Page 2 - A Closer Look, Installation, Test System
Upon opening the clamshell package, the two sticks of OCZ Special Ops Edition memory will become physically accessible, along with the background insert sheet inside the package. The insert sheet can be unfolded to display installation instructions in various languages with a common step-by-step diagram. I would assume those who goes out and buy memory kits would know what they are doing, and how to install them -- hopefully, anyway -- but it's nice to see OCZ taking an extra step in providing installation instructions for those who are, temporarily stuck, I guess, haha.

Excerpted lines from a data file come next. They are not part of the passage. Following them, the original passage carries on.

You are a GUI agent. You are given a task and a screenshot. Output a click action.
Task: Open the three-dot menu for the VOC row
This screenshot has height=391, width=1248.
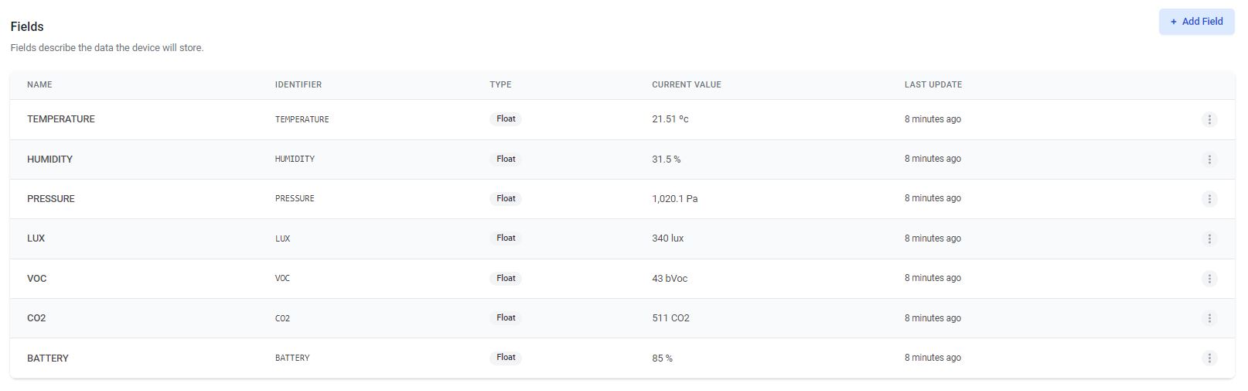1209,278
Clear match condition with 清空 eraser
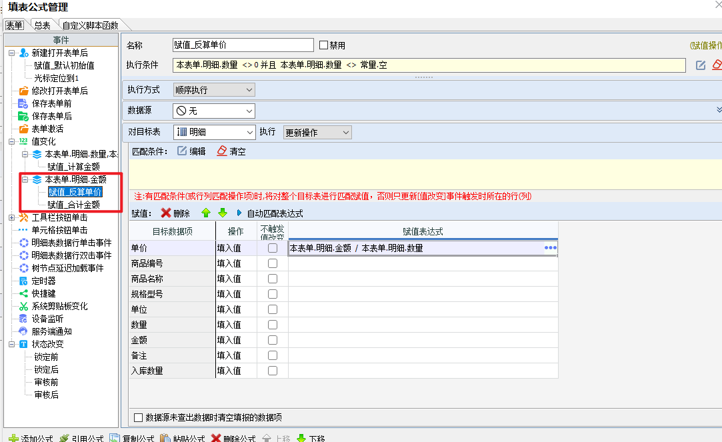 pos(222,151)
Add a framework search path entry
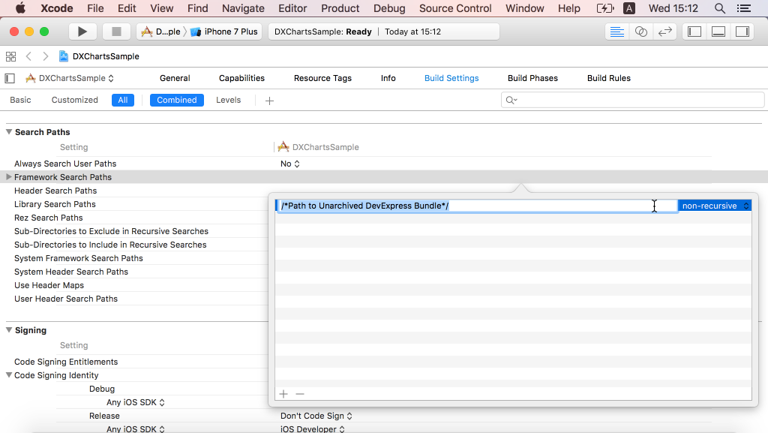The width and height of the screenshot is (768, 433). pyautogui.click(x=283, y=393)
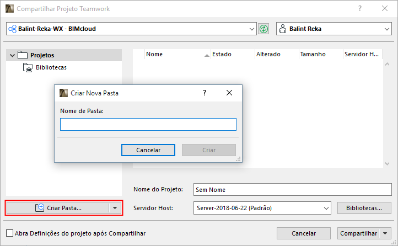Click the BIMcloud server icon
Viewport: 398px width, 246px height.
(x=12, y=29)
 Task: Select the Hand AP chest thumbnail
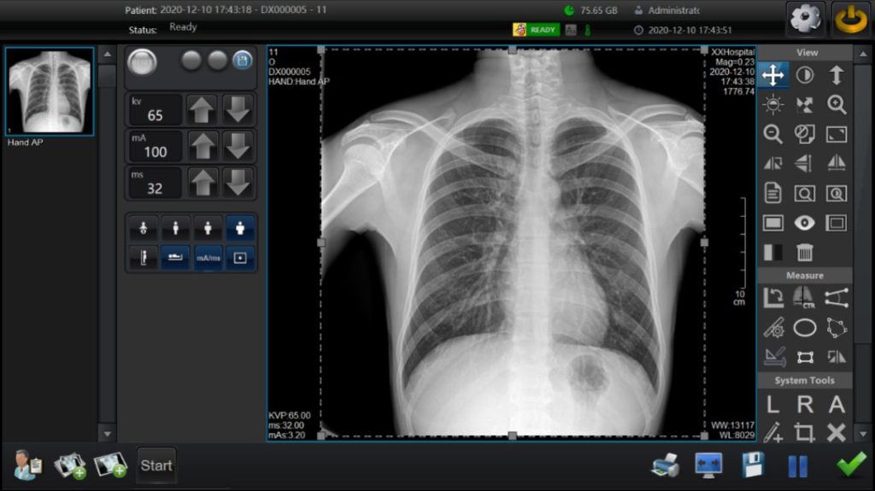pos(50,91)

Owners of previous Special Ops memory kits from OCZ would be glad to know that OCZ retained the design tradition of its double sided heatspreaders. It's unique on its own style, due to the army style 'camouflage' design scheme of which OCZ refers to as the "Urban Camo Motif XTC", as we've seen in the OCZ Special Ops Edition DDR2 RAM we reviewed back in 2006. The major difference is that the Special Ops Urban Elite DDR2-800 were based of OCZ Platinum XTC DDR2 units operating at 4-4-3-12 1.9V, which is more or less in the premium memory market, with decent overclocking capabilities. Our OCZ Special Ops PC3-10666 holds the value oriented gaming DDR3 market, which is clearly indicated by the name -- OCZ names the premium SOEs with an 'Urban Elite' moniker, while regular units goes without.
A big "Z" crosses the center of the heatspreader, as part of OCZ's tradition. When we reviewed the OCZ Platinum PC3-12800 Enhanced Bandwidth 2x1GB kit last year, we've mentioned that a small "3" is placed at the top right corner of the "Z" to show that it's DDR3. OCZ decided to be more subtle with their OCZ Special Ops PC3-10666 2x2GB; this one doesn't have the "3" feature anywhere on the heatspreader. Interesting.
When we were discussing and planning the review of this OCZ Special Ops Urban Elite PC3-10666 2x2GB dual channel memory kit a few months back with the good people at OCZ Technology, they were quick to remind me of the market served by this product. Indeed it is -- with the listed approximate retail price of $130 for 4GB of DDR3, I found the price very attractive -- especially considering our compared units in this review costs at least as much as this set, yet with half the total capacity. To be fair, I would never expect this OCZ SOE Urban Elite DDR3 set to perform equal or better with something that costs (at least capacity wise) twice as much. It's like comparing a Toyota Corolla against an Audi R8.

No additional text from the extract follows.